Cancer Antigen 125 (CA-125) is a protein found on the surface of certain types of ovarian cancer cells. The CA-125 test is used to monitor and guide treatment for ovarian cancer but has not been shown to be an effective screening test for average-risk women. This is because the test can come back elevated for many reasons and the false positive rate is high. However, according to new, unpublished results to be presented at next month’s American Society of Clinical Oncology (ASCO) meeting, monitoring change in CA-125 over time and incorporating other factors to identify higher-risk women for additional testing may identify ovarian cancers at a stage when they are treatable.
The full results have not yet been presented or published and a larger, ongoing study in the UK should provide more clarification as to whether this method should be used for widespread screening.

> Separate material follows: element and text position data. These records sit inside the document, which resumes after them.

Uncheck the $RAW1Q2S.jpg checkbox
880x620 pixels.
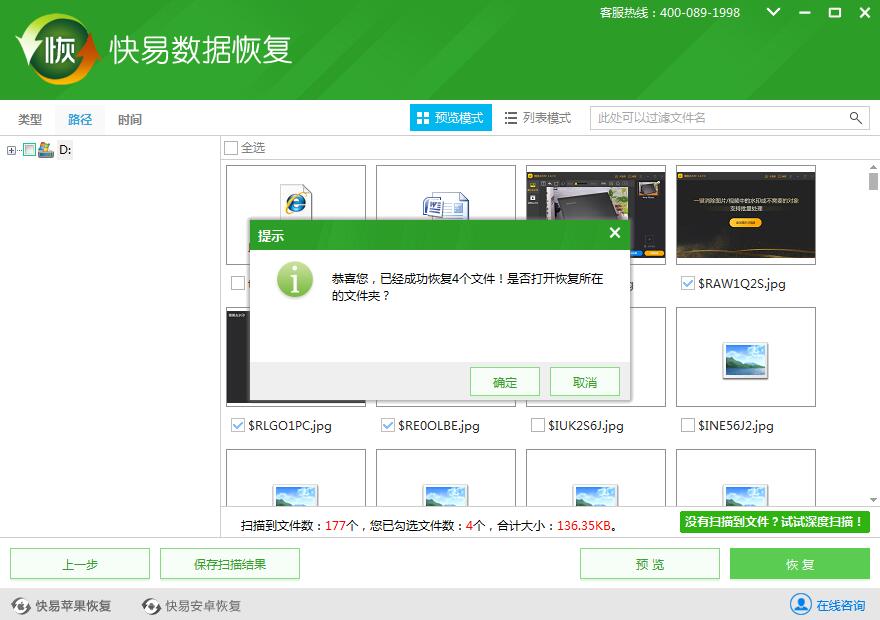(x=687, y=284)
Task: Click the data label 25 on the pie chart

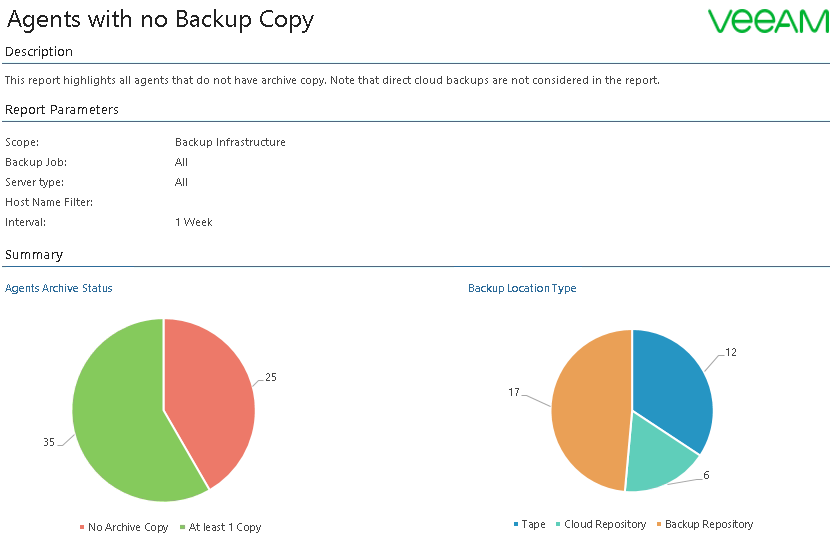Action: click(271, 378)
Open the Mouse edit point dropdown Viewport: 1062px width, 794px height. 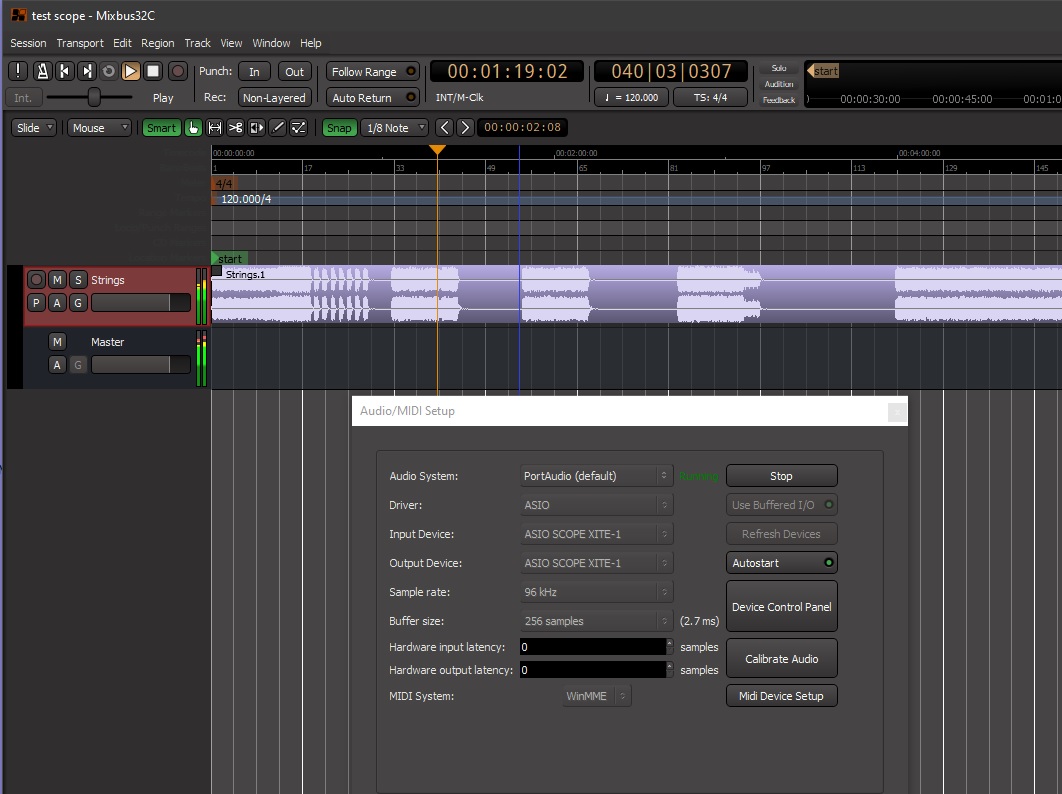coord(98,128)
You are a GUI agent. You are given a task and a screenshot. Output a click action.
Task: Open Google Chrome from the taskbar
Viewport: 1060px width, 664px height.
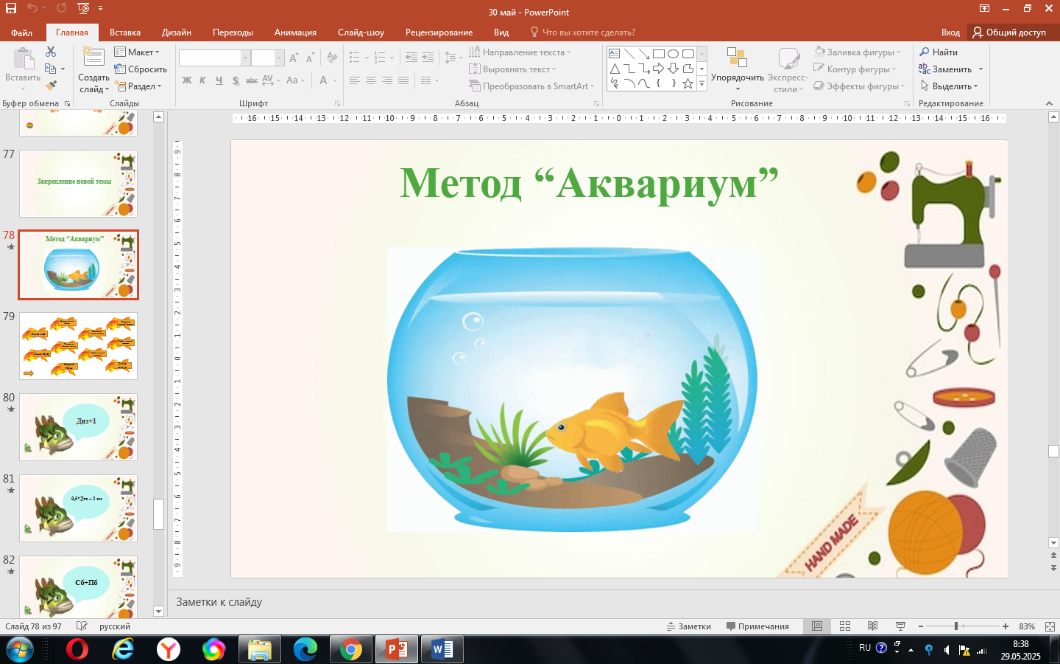[350, 649]
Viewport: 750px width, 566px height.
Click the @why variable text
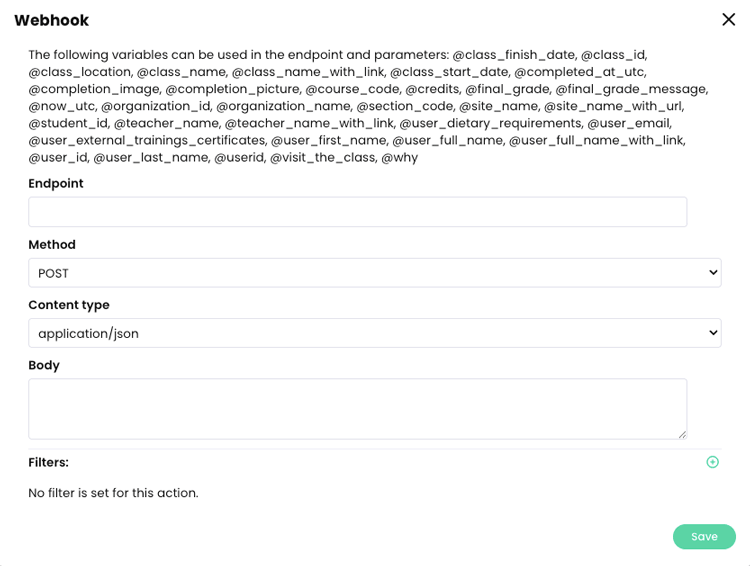(400, 157)
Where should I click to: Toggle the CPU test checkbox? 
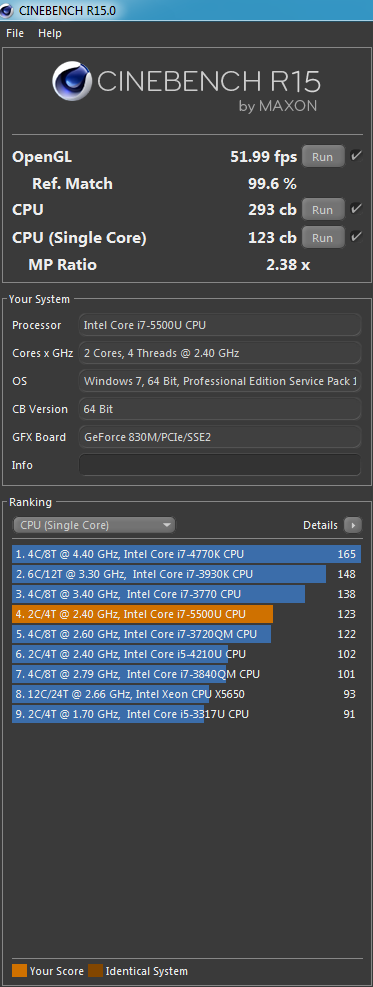pyautogui.click(x=356, y=209)
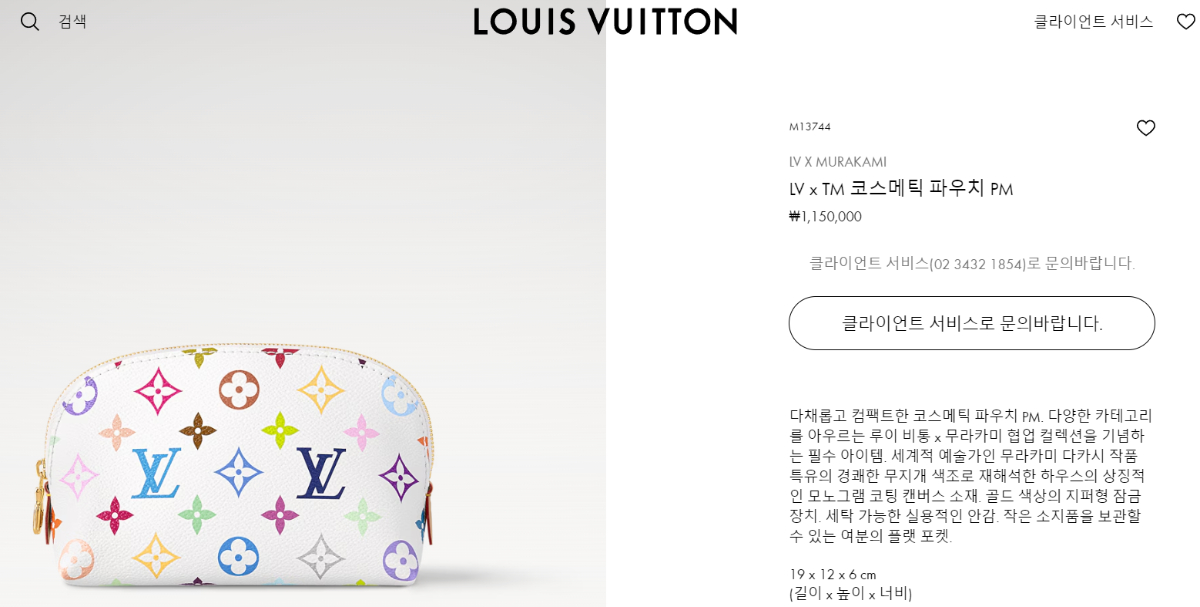
Task: Click the 19 x 12 x 6 cm dimensions
Action: click(833, 574)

Until then, caution should be used in interpreting these results.
This story meets all of the criteria in relatively few words. It provides an adequate description of the current study, quantifies the benefits and harms of the test and compares it to existing alternatives (of which there are none). It does not engage in disease mongering and quotes an independent expert who provides valuable insight.
The story does mention how much the blood test and ultrasound cost, but could have raised the question of whether this might be too expensive given that thousands of women must be tested in order to find one case of ovarian cancer.

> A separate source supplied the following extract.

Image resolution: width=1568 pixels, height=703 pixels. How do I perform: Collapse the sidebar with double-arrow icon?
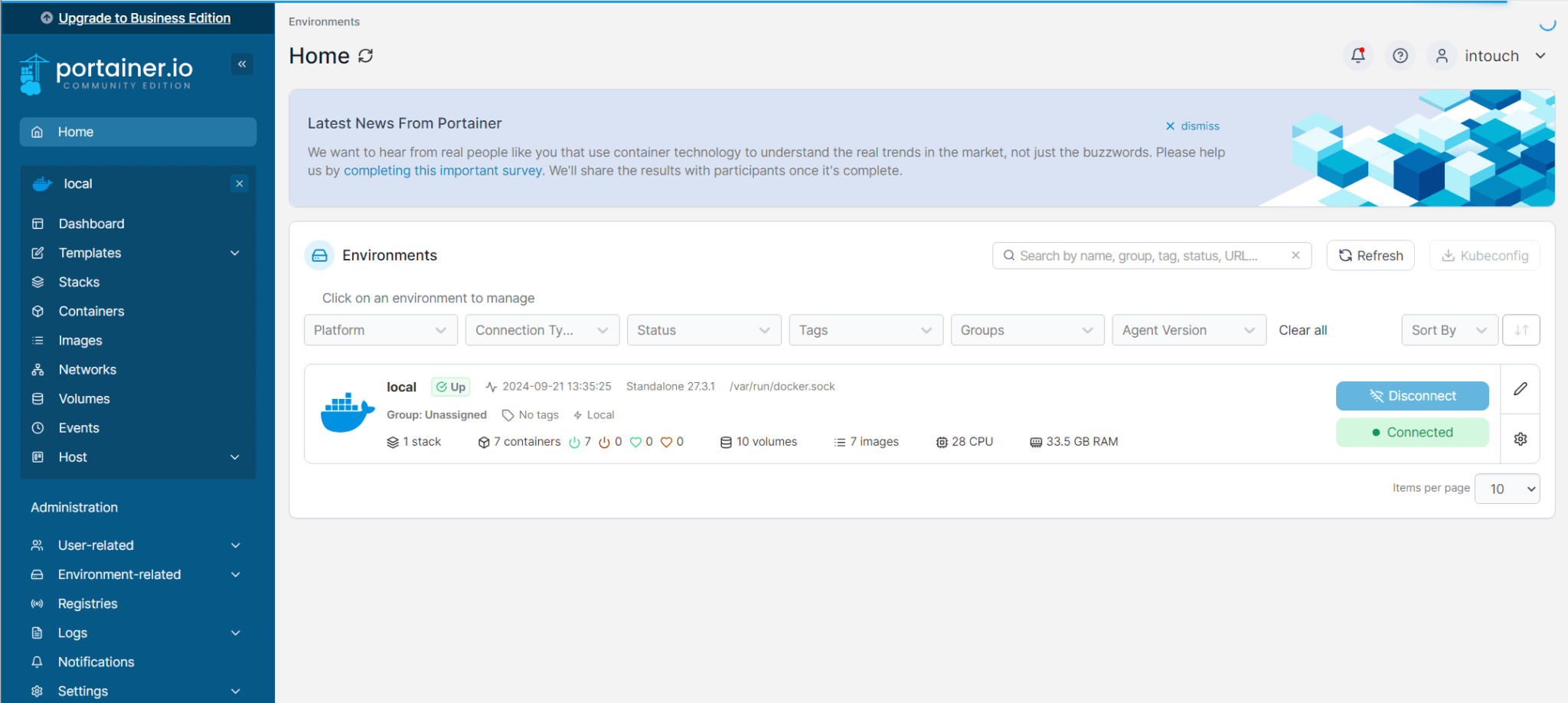click(x=242, y=64)
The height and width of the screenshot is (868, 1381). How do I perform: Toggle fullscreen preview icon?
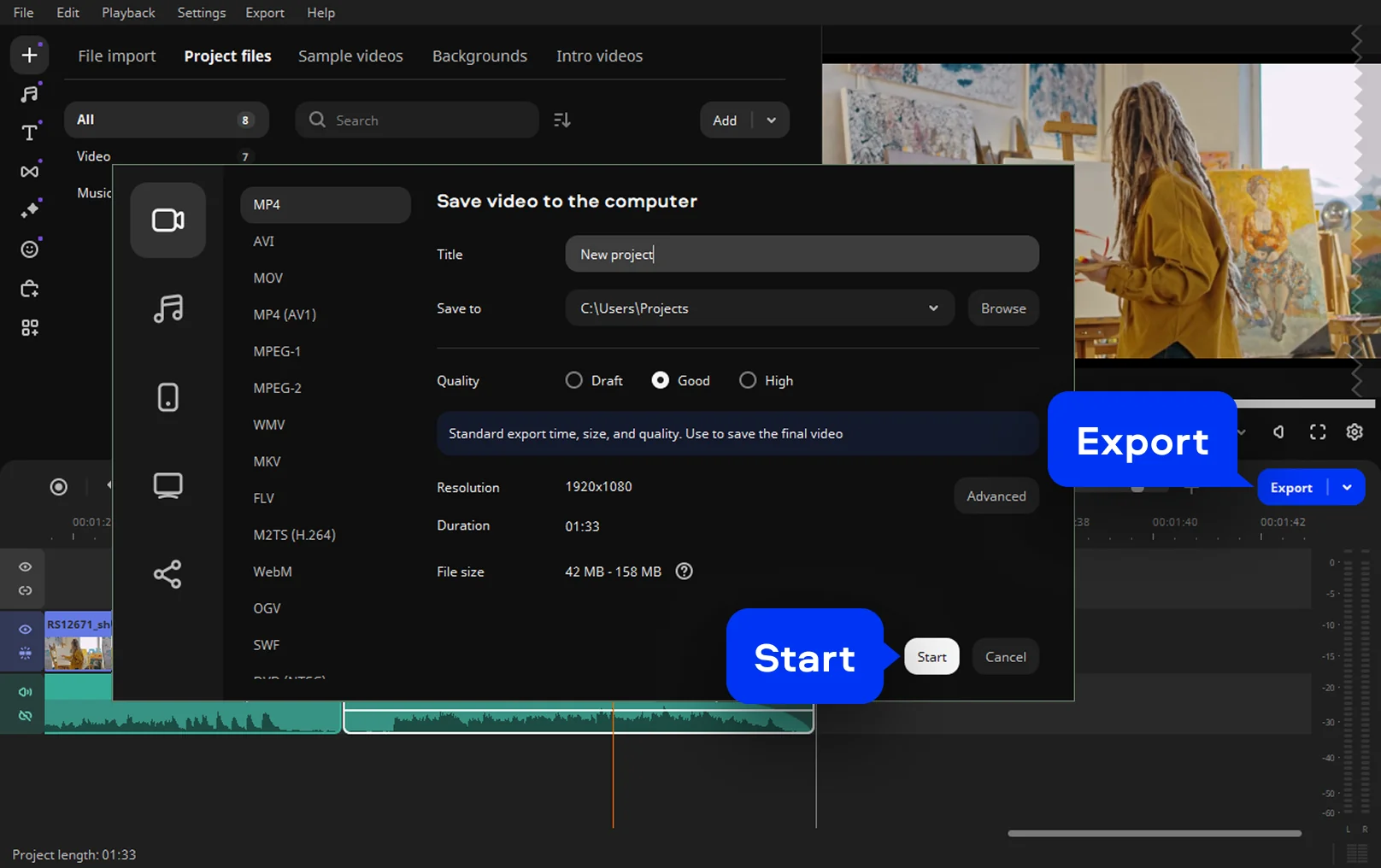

Key perspective in the story from Dr. Len Lichtenfeld of the American Cancer Society: “More research and refining needs to be done before it should be implemented. I can remember when doctors all rushed to adopt the Prostate Specific Antigen test, and we still don’t know how to use it.”
The story does mention how much the blood test and ultrasound cost. The story could have raised the question of whether this might be too expensive given that thousands of women must be tested in order to find one case of ovarian cancer.

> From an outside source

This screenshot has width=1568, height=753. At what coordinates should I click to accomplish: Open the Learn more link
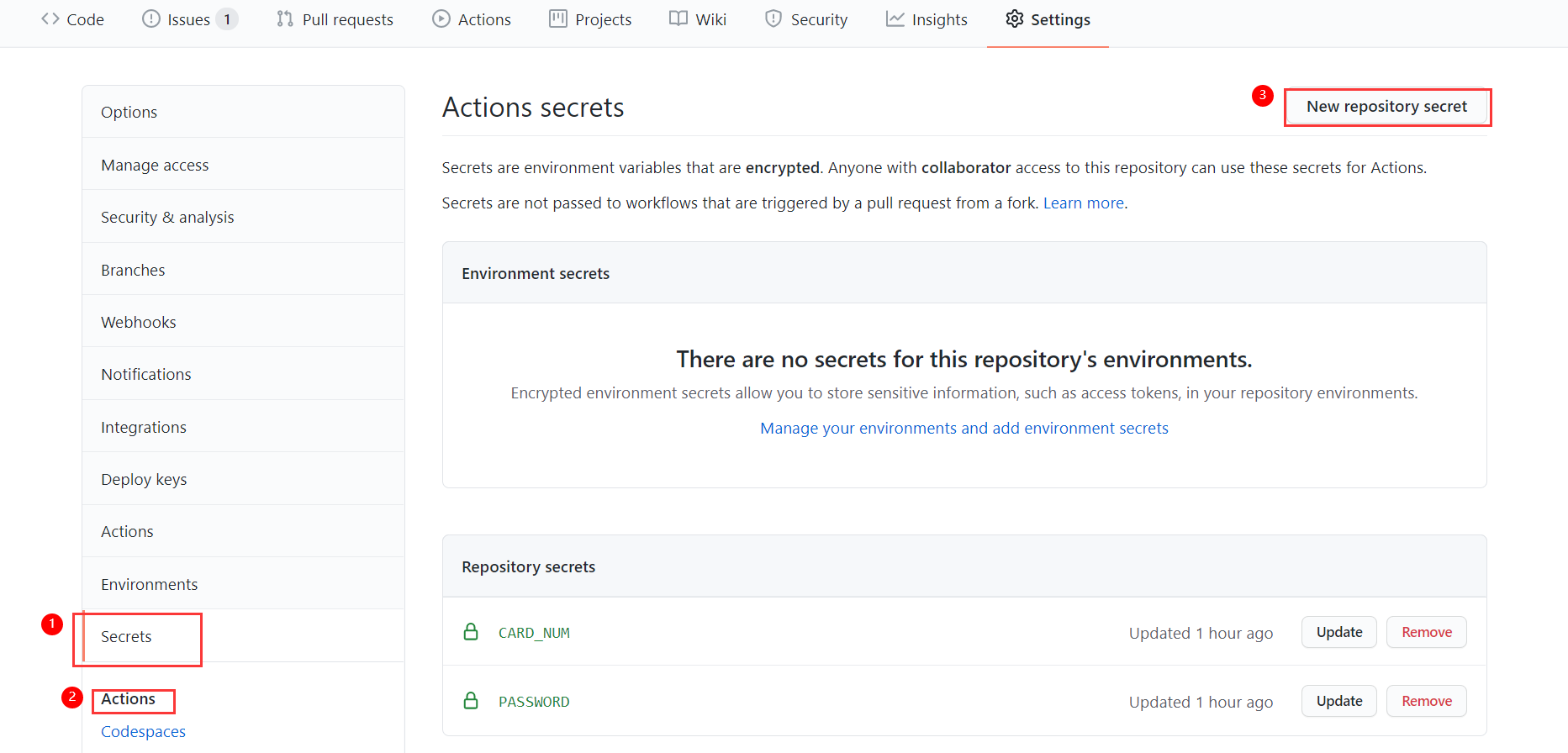point(1083,203)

The story provides the number of cancers identified and false positives.
The story mentions false positive results and unnecessary exploratory surgery as potential harms of the test.
The story adequately describes the current study and provides some much-need caveats in interpreting the results.
The story does not hype the seriousness or prevalence of ovarian cancer. It is a devastating diagnosis.
The story quotes an independent expert from the American Cancer Society who provides much-needed perspective.
The story is clear to say that there is no good existing screening method and that using CA-125 alone has been proven inneffective.
The CA-125 test is clearly available. What is not clear is whether the clinical algorithm used in this study to identify high risk women is available widely or only in a research setting.
CA-125 is not new, as it is used to monitor and guide treatment for existing ovarian tumors. Its use as a screening tool for ovarian cancer is highly controversial. What is new is the idea of using a model and CA-125 testing over time to predict risk for ovarian cancer.
Because the story quotes an independent expert and a patient, the reader can assume the story did not rely on a press release as the sole source of information.